Advent II (Mal. 3:1-4, Luke 1:68-79; 3:1-6)
December 6,2009
“Blessed be the Lord God…
…to guide our feet into the way of peace.”
Why is “The Song of Zechariah” so significant within the Catholic tradition that it is said or sung daily in the divine office of prayer? Is it in the content of the song? Is it the story of Zechariah or Elizabeth that is valuable? Is it the child, John, who became the Baptizer? Is it all about Jesus? Is it about God? Singing or saying this song daily must have some internal and external impact for the pray-er. What is the intent?
Zechariah’s song comes on the eighth day of life for his son, John, the naming day, the day of circumcision. Zechariah had been mute for 9 months after the angel appeared to him telling him he and Elizabeth would have a son in their old age. People thought perhaps he had a vision. Today we may have thought he was alone in his priestly work and had a stroke, leaving him unable to speak. Something happened in the place of worship, in that solitude with his attention toward God, and Zechariah’s life was changed, even in his old age. After waiting, for 9 months, God at work in Zechariah’s inner being, brought him to a new voice to sing the Lord’s song. “Filled with the Holy Spirit [he] spoke this prophecy” says the Gospel writer. He opened his mouth and spoke the word of the Lord, not a distant future prediction, but the Word of the Lord for the hearers at hand.
This Word of the Lord came to people who were living in times of political and religious oppression. The occupation of the Roman Empire imposed taxation and a military presence that did not offer signs of comfort or joy.

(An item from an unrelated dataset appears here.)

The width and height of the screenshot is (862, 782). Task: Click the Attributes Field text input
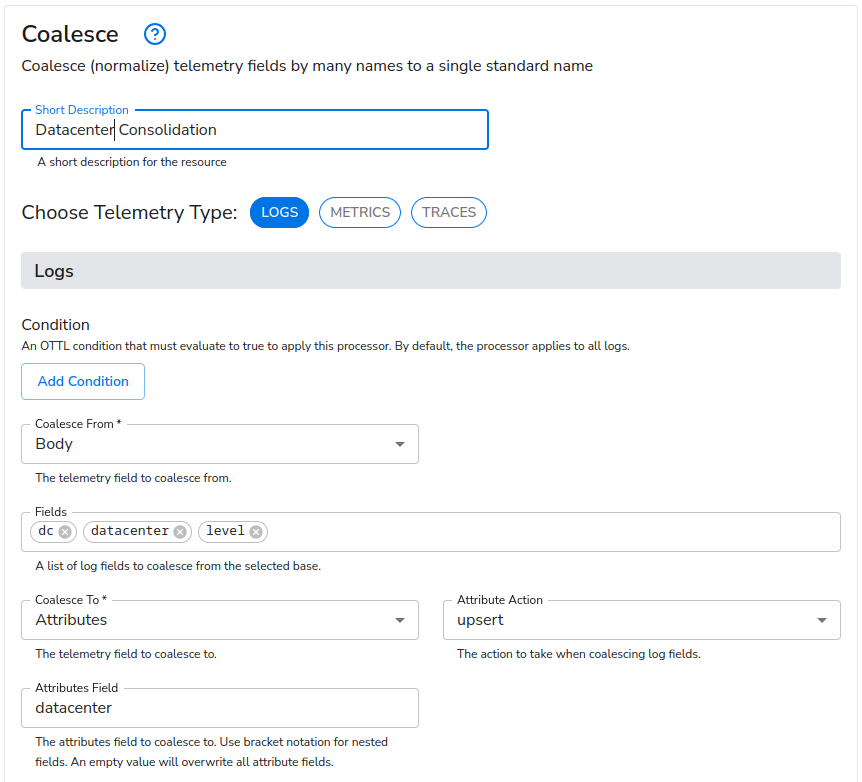[x=220, y=707]
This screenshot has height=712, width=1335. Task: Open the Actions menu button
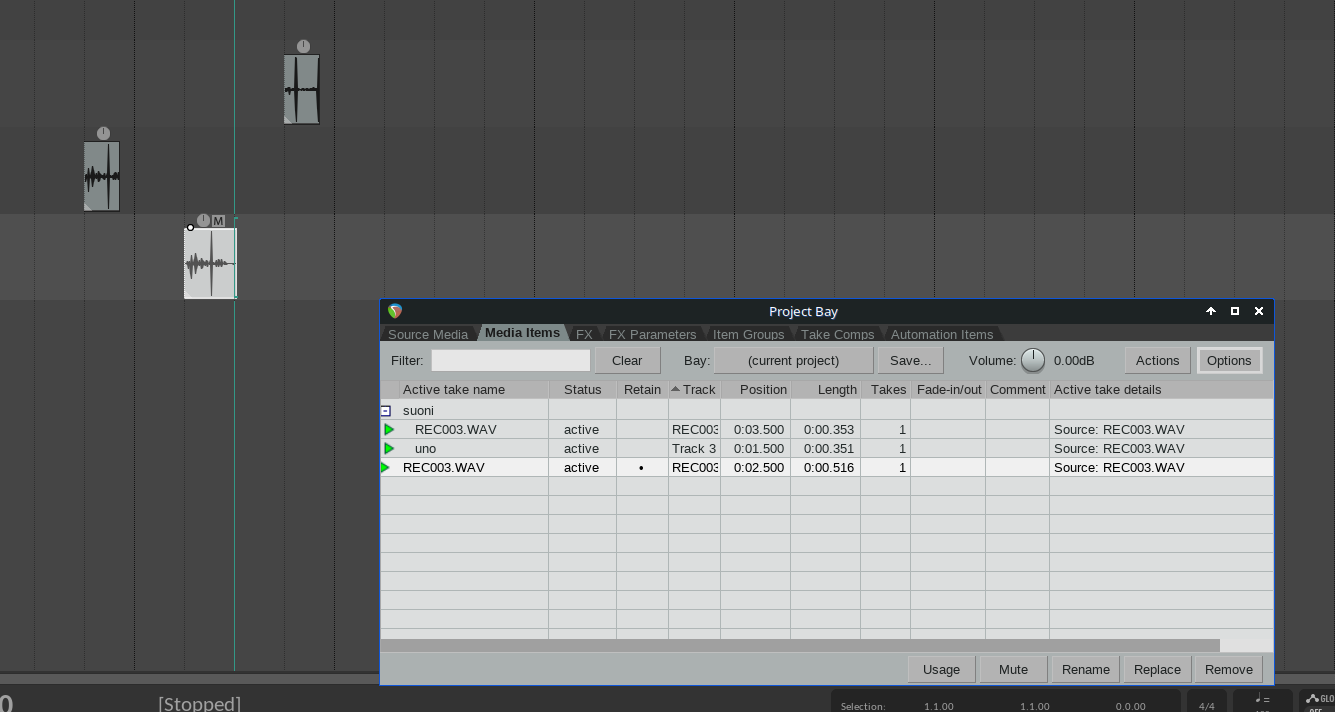(1157, 360)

Tax collectors, soldiers, scoundrels, manipulators, thieves, and zealots, were trying to get by in the midst of uncertain security. At the same time, the religious authorities were grasping for their own piece of the power pie both politically and over their own people’s minds and hearts. Pietistic legalism made it nearly impossible for any faith filled, God-devoted person to believe or feel worthy of God’s favor. All were looking for some salvation; a political, social, and/or religious salvation.
Listen to these words from Zechariah’s song again:
“…the Lord God…has looked favorably on his people
and redeemed them.
He has raised up a mighty savior…
…we would be saved…
…being rescued from … our enemies, might
serve him without fear, in holiness and righteousness…

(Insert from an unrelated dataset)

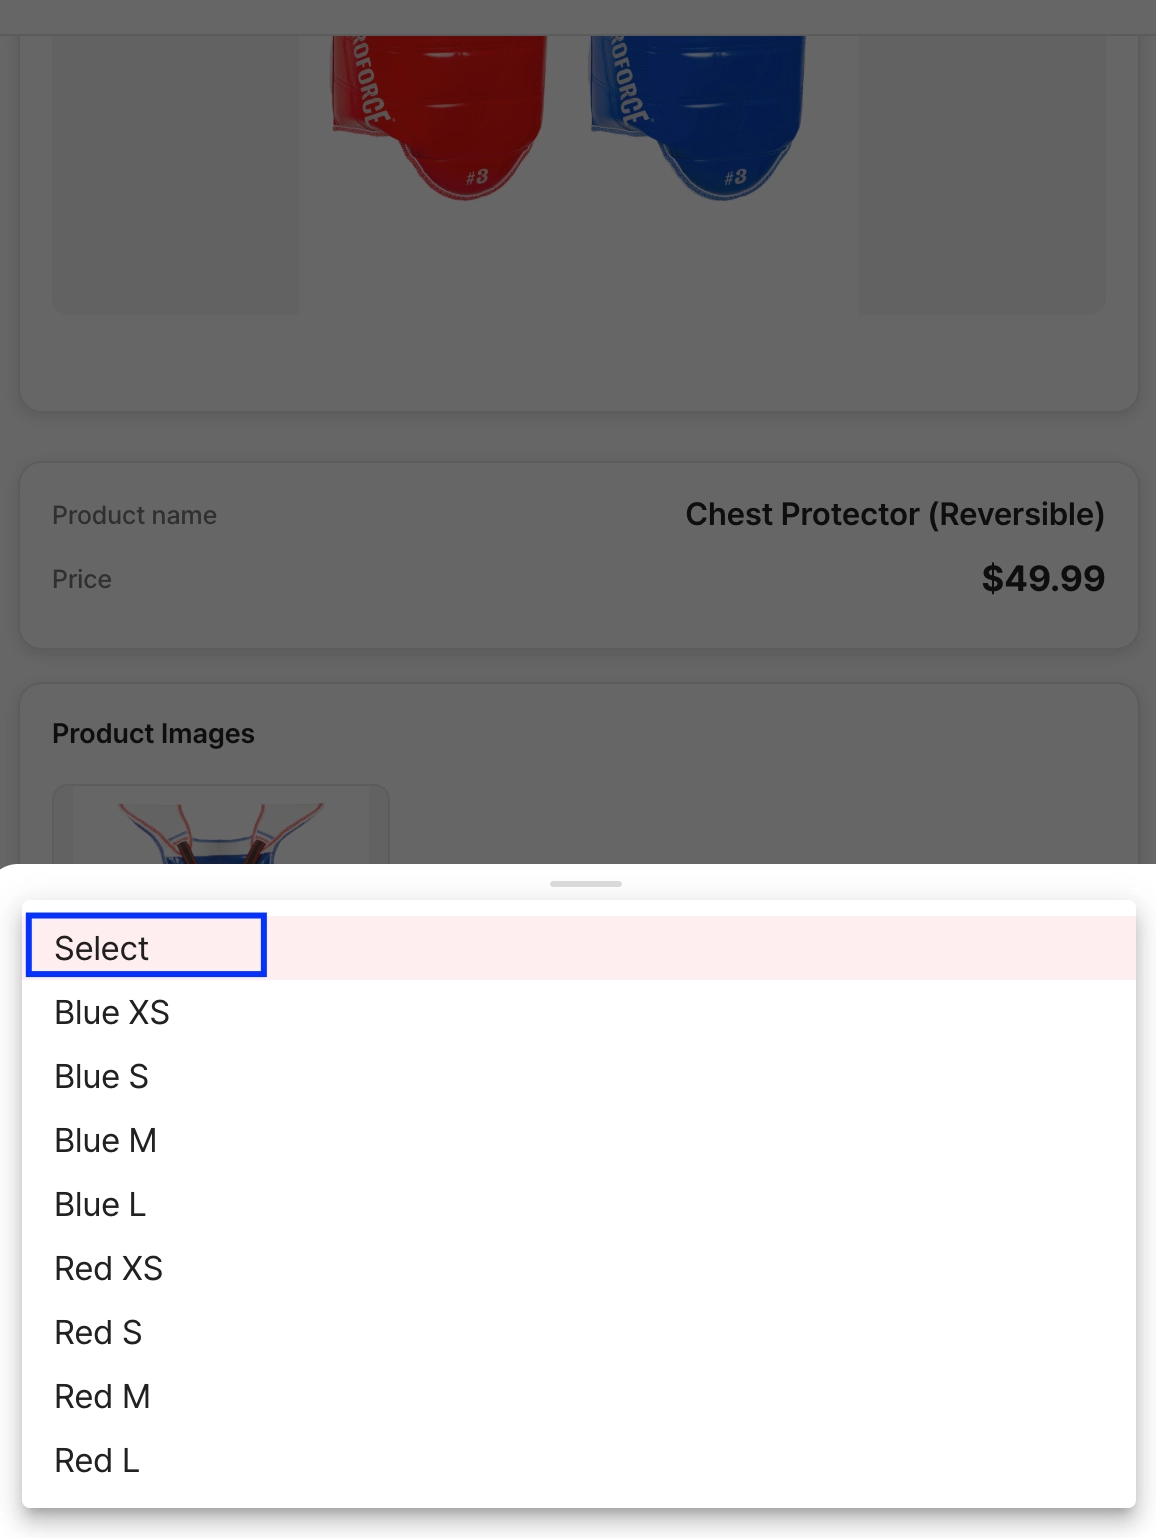The height and width of the screenshot is (1538, 1156).
Task: Click the Price label text
Action: point(82,579)
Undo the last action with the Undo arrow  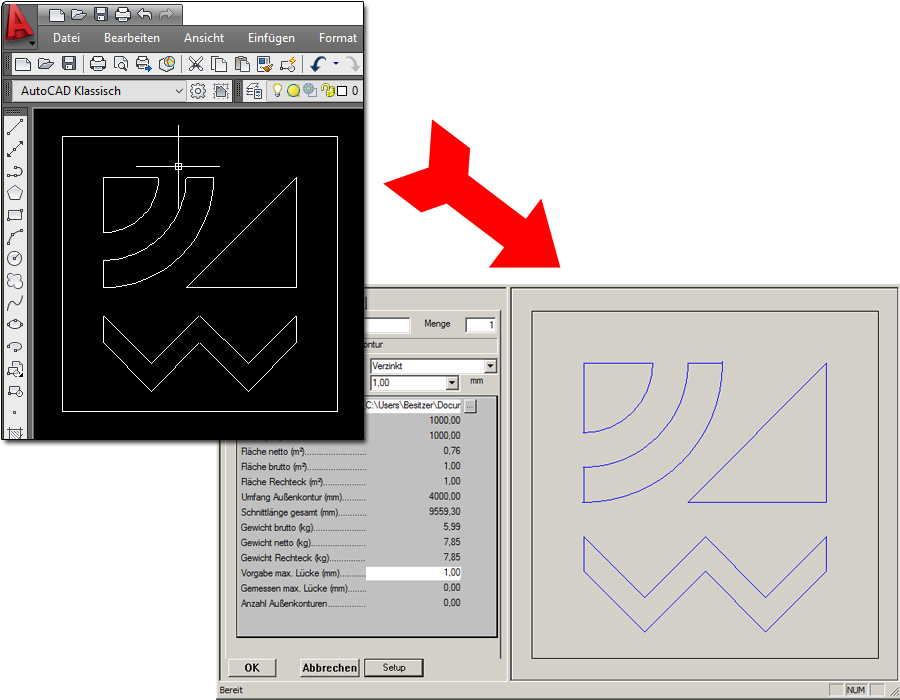click(x=317, y=63)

And you my child, will…give knowledge of salvation…”
People in sorrow, people in darkness, people under political oppression, people living in fear, people in worry were looking for peace, or shalom, in God’s salvation. My hunch is that salvation looked different to each one depending on their need and longing. The savior longed for may be one of military, political, social, or religious demeanor depending on one’s hope. King David of old was the ideal model for the Jewish people, integrating all aspects of a savior. The writer, Luke, a Gentile, would have a savior who reached beyond all boundaries.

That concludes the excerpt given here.